Beltrán, Novato del Año de la Liga Americana en 1999, pasó sus primeras 6.5 temporadas en Kansas City antes de ser cambiado a Houston, donde se convirtió en uno de los jugadores de ‘alquiler’ más exitosos en la historia de la Fecha Límite de Cambios. Después de empalmar 23 bambinazos y robarse 28 bases en 90 compromisos de temporada regular para los Astros, registró OPS de 1.557 en la postemporada para un equipo que se quedó a una victoria de llegar a la Serie Mundial.

Luego de su asombroso paso tras la Fecha Límite, Beltrán firmó con los Mets con un contrato récord en ese entonces de siete años y US$119 millones. Pasó los siguientes 6.5 años en Flushing, donde, a pesar de un lento comienzo en su etapa con los Mets, recopiló una parte significativa de la producción de su carrera, bateando 149 cuadrangulares, estafándose 100 bases y remolcando 559 carreras.

A medida que las lesiones se acumulaban hacia el final de su tiempo en Queens, parecía que su carrera estaba llegando a su fin. Pero empezó un sorpresivo segundo acto después de que los Mets lo cambiaran a los Gigantes en otro movimiento de la Fecha Límite en el 2011, logrando OPS de .920 en la recta final de ese año. A partir de ahí, Beltrán pasó por los Cardenales, Yankees, Rangers y Astros, ganando un anillo en Houston en su 20ma y última campaña.

Si el nombre de Beltrán no hubiera aparecido en el informe de MLB sobre el escándalo de robo de señas de los Astros en el 2017, tal vez habría llegado a Cooperstown antes. Fue el único jugador mencionado en la investigación de MLB sobre el episodio, la cual lo incluyó entre “un grupo de jugadores” que determinaron “que el equipo podría mejorar en descifrar las señas de los equipos contrarios y comunicarlas al bateador”.

Para Beltrán, las repercusiones resultaron en su despido como manager de los Mets antes de siquiera dirigir al equipo un solo día en uniforme. Pasó dos años fuera del béisbol antes de regresar como comentarista a tiempo parcial y, finalmente, como miembro de la gerencia de los Mets. En la actualidad, se mantiene como asistente especial del presidente de operaciones de béisbol, David Stearns.

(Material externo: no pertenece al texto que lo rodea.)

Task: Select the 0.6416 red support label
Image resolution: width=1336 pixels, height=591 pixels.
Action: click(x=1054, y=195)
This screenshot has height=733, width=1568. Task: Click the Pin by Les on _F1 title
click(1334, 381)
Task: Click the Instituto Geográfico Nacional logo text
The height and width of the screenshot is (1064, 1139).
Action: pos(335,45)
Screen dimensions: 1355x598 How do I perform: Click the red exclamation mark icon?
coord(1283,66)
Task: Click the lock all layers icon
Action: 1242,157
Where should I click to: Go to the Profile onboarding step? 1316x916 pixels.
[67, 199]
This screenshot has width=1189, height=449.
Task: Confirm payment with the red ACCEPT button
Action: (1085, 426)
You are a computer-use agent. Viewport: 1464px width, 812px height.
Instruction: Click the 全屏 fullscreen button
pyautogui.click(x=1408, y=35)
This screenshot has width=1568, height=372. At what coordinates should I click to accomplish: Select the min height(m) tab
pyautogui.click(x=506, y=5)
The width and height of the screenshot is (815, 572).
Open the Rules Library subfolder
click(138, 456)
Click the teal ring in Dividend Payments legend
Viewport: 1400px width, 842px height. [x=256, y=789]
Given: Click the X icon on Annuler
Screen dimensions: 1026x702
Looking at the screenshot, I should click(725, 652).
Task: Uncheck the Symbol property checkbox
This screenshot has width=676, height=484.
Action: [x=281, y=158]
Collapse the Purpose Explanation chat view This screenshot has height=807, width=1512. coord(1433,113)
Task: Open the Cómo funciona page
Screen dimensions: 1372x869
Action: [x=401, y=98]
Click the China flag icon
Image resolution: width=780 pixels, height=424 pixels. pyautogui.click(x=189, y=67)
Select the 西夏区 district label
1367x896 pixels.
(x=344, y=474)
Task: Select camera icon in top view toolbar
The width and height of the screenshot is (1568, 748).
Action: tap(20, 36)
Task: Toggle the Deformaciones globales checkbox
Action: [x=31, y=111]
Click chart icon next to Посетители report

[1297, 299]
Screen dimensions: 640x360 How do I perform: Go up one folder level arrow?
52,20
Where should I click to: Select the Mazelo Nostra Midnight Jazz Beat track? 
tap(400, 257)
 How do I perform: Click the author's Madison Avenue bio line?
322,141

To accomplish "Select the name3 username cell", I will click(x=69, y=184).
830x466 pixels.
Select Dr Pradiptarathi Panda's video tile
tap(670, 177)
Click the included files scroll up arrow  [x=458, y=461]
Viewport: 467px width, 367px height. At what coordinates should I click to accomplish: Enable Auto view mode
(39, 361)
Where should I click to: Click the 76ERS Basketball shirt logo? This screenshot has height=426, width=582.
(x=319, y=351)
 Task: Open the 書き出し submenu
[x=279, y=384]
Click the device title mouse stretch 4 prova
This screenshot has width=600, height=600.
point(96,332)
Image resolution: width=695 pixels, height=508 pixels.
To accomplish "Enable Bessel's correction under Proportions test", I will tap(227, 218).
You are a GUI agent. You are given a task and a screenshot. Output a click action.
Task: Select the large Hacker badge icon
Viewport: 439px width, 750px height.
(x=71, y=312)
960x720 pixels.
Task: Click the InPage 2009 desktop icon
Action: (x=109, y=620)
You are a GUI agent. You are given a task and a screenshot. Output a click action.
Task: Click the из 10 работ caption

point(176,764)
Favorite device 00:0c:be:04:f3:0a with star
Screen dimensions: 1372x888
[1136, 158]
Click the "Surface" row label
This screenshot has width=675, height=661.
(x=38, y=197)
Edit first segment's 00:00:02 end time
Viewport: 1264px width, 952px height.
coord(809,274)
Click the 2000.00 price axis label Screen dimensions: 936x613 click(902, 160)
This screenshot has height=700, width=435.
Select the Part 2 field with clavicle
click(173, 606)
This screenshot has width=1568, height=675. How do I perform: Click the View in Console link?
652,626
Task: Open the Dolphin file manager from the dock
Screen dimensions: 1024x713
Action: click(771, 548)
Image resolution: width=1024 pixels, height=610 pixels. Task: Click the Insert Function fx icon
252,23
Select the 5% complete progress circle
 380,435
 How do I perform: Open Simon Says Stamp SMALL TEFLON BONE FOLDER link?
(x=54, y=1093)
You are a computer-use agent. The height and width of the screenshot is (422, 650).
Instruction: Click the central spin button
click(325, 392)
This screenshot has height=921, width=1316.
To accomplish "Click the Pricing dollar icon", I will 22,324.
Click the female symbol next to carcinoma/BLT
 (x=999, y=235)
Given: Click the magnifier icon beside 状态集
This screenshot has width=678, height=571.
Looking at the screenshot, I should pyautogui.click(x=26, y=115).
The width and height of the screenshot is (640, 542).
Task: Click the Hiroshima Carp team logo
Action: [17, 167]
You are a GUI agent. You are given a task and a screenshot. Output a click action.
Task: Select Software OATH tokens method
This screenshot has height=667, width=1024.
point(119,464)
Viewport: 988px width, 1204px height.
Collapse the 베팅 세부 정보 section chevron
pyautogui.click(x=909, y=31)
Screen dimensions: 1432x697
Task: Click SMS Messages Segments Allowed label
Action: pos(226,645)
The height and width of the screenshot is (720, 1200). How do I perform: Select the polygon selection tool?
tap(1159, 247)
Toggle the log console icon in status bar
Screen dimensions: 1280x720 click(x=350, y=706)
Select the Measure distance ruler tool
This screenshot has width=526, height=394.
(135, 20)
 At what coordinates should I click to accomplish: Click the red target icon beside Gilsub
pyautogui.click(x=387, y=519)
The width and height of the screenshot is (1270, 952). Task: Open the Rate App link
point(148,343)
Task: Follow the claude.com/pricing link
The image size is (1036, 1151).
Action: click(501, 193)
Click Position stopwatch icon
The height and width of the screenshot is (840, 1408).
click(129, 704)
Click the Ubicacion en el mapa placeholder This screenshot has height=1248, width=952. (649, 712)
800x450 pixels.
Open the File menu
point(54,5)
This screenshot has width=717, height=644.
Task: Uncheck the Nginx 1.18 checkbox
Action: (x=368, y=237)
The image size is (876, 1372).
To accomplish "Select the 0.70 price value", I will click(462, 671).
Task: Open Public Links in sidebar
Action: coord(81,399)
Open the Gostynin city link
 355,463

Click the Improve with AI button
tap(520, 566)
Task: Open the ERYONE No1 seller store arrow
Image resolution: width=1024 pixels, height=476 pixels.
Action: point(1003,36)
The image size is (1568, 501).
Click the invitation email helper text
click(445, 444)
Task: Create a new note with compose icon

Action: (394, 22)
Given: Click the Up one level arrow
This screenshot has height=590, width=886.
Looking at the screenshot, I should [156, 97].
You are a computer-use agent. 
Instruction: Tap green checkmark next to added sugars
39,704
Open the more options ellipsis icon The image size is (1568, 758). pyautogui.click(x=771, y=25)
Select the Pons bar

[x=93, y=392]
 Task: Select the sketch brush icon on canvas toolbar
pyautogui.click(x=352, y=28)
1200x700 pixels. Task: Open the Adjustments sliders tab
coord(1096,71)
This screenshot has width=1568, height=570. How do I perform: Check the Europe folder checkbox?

Algunos votantes de la BBWAA castigaron a Beltrán por su implicación en el escándalo de Houston, aunque la mayoría finalmente estuvo dispuesta a pasar por alto su participación y enfocarse en su superlativa carrera de 20 temporadas en los diamantes.

Cuando Beltrán apareció por primera vez en la boleta del Salón de la Fama en el 2023, obtuvo apenas el 46.5% de los votos, algo notablemente bajo para un jugador de su calidad. Pero su apoyo aumentó significativamente en años recientes, con el 57.1% de los votos en el 2024 y el 70.3% el año pasado, antes de dar un salto final en su cuarto año en la boleta al 84.2%. Estadísticamente, Beltrán es un merecedor integrante del Salón de la Fama; su WAR total es más alto que el de más de una docena de jardineros centrales exaltados, incluyendo a Richie Ashburn y Larry Doby.

“Me siento honrado”, culminó Beltrán en enero. “Eso es lo que me viene a la mente. Me siento muy honrado cuando observo mi historia, cuando observo mis probabilidades como jugador latino proveniente de una familia humilde, y ahora de repente voy a tener una placa en Cooperstown junto a todos esos grandes peloteros. Sólo de estar cerca de ellos en el Salón de la Fama, no hay duda de que me llena de orgullo”.